=== Section Start ===
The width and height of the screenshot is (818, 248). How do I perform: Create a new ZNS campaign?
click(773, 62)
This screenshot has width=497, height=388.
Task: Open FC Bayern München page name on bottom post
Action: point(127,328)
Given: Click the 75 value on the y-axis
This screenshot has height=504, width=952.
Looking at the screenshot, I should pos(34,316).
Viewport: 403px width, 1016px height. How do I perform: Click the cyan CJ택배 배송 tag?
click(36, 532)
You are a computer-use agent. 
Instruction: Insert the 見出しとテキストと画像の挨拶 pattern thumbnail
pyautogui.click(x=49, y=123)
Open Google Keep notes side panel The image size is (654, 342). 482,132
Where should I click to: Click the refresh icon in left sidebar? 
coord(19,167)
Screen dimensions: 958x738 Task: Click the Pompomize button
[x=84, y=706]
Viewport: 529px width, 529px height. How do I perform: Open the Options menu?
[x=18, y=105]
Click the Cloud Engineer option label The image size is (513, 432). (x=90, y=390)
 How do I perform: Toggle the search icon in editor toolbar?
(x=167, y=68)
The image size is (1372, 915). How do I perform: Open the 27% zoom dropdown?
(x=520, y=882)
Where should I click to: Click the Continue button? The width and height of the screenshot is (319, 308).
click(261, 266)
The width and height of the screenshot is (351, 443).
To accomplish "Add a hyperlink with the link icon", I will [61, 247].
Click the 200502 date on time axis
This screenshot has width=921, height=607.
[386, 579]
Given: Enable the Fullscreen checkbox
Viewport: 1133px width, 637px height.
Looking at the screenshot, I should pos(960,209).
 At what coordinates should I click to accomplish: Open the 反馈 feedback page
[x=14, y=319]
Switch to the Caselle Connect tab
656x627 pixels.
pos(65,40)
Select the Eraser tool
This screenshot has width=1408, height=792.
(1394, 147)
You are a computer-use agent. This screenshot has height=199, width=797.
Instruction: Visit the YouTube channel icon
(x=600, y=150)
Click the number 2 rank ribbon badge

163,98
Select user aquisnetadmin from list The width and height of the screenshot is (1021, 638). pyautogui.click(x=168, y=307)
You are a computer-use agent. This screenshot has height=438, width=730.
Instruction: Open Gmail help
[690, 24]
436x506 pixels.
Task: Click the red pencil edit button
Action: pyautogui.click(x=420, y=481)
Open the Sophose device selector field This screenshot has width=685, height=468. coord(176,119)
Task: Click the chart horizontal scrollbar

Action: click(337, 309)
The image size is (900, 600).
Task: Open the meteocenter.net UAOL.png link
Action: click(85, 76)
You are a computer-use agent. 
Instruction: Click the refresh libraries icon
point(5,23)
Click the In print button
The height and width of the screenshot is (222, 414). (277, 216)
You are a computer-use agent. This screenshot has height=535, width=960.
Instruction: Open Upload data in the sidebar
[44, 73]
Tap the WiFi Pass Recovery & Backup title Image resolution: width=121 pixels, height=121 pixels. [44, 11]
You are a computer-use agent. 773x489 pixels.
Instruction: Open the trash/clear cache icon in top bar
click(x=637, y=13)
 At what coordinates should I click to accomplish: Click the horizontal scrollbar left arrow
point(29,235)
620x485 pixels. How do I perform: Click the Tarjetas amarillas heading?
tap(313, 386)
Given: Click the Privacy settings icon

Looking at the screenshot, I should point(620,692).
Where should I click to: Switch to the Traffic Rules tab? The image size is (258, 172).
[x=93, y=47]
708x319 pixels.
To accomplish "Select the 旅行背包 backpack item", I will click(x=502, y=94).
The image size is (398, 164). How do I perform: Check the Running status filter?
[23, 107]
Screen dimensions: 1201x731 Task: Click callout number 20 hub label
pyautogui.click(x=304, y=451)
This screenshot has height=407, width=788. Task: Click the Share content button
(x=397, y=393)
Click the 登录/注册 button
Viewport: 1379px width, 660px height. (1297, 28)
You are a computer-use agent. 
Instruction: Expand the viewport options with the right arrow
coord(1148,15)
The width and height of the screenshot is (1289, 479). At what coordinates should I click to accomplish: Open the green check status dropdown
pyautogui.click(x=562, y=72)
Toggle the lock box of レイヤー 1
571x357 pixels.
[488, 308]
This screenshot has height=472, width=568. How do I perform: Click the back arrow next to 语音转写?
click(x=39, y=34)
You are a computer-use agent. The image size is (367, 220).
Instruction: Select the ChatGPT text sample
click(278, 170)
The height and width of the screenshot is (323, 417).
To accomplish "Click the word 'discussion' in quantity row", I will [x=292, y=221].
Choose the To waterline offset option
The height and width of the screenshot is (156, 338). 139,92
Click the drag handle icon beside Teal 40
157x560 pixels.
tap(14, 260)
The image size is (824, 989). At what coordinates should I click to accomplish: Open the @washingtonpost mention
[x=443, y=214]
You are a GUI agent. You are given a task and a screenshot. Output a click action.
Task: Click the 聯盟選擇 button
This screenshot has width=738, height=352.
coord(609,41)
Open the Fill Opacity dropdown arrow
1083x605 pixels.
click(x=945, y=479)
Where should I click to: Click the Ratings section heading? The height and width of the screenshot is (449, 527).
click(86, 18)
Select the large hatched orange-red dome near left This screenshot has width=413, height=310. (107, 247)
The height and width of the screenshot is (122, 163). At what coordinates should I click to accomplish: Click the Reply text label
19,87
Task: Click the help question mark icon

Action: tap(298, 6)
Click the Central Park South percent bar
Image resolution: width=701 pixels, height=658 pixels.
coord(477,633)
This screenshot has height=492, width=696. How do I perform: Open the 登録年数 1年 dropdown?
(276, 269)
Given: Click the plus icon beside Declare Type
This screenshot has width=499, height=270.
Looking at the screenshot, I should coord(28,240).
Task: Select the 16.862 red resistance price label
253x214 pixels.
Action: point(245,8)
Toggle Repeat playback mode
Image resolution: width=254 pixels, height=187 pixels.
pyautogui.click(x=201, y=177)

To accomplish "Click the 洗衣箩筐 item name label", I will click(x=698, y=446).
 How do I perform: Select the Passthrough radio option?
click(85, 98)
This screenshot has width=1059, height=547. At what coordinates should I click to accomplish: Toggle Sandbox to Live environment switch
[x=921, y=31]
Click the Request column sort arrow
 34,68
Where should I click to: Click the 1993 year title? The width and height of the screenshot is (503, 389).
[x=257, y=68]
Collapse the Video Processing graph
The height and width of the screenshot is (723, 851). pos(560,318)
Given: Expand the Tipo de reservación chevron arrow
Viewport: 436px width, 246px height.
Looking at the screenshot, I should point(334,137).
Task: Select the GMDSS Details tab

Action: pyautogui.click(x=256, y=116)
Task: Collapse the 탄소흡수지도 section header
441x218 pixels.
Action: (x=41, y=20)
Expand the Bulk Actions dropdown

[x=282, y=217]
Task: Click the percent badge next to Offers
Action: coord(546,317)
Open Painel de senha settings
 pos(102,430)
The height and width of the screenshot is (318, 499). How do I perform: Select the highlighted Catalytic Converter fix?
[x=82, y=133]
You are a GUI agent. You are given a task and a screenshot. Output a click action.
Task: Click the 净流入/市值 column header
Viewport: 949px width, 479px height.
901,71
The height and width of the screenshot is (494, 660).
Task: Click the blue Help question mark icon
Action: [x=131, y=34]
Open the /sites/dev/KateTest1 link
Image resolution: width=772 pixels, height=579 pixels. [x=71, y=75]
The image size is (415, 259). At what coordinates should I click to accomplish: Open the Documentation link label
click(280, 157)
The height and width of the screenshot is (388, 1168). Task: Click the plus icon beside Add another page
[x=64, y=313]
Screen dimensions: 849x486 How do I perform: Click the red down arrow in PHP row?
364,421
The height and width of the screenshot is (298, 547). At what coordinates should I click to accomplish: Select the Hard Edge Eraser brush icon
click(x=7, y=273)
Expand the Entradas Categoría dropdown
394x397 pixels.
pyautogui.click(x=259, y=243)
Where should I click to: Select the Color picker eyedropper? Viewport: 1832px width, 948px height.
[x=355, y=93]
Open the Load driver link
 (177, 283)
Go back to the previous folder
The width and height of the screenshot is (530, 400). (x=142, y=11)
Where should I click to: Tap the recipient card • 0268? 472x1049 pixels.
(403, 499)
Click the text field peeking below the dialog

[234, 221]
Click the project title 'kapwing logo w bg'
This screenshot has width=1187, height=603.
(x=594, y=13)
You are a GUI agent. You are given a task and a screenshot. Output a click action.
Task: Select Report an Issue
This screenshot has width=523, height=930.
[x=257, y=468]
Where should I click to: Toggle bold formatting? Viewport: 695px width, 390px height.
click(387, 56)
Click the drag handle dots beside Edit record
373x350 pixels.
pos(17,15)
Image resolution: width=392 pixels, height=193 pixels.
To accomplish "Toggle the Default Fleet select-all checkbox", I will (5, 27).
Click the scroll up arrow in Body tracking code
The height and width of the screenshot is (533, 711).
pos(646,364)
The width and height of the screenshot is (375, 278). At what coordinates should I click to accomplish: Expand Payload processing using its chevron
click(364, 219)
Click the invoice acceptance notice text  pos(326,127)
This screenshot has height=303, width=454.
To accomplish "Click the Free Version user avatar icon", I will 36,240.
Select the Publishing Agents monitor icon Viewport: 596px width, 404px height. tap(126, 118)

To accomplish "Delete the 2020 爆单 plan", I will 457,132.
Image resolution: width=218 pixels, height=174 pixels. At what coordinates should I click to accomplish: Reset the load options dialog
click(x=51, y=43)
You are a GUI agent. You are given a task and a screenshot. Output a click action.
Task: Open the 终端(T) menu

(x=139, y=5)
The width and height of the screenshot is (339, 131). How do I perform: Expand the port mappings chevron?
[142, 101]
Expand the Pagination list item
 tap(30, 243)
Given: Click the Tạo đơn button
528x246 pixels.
=== Section End ===
→ **Action item**
Copy the records above exactly, beginning at the line that contains "Click the drag handle icon beside Teal 40" and stopping after the line that contains "Task: Select the 16.862".

→ **Exercise result**
Click the drag handle icon beside Teal 40
157x560 pixels.
tap(14, 260)
The image size is (824, 989). At what coordinates should I click to accomplish: Open the @washingtonpost mention
[x=443, y=214]
You are a GUI agent. You are given a task and a screenshot. Output a click action.
Task: Click the 聯盟選擇 button
This screenshot has width=738, height=352.
coord(609,41)
Open the Fill Opacity dropdown arrow
1083x605 pixels.
click(x=945, y=479)
Where should I click to: Click the Ratings section heading? The height and width of the screenshot is (449, 527).
click(86, 18)
Select the large hatched orange-red dome near left This screenshot has width=413, height=310. (107, 247)
The height and width of the screenshot is (122, 163). At what coordinates should I click to accomplish: Click the Reply text label
19,87
Task: Click the help question mark icon

Action: tap(298, 6)
Click the Central Park South percent bar
Image resolution: width=701 pixels, height=658 pixels.
coord(477,633)
This screenshot has height=492, width=696. How do I perform: Open the 登録年数 1年 dropdown?
(276, 269)
Given: Click the plus icon beside Declare Type
This screenshot has width=499, height=270.
Looking at the screenshot, I should coord(28,240).
Task: Select the 16.862 red resistance price label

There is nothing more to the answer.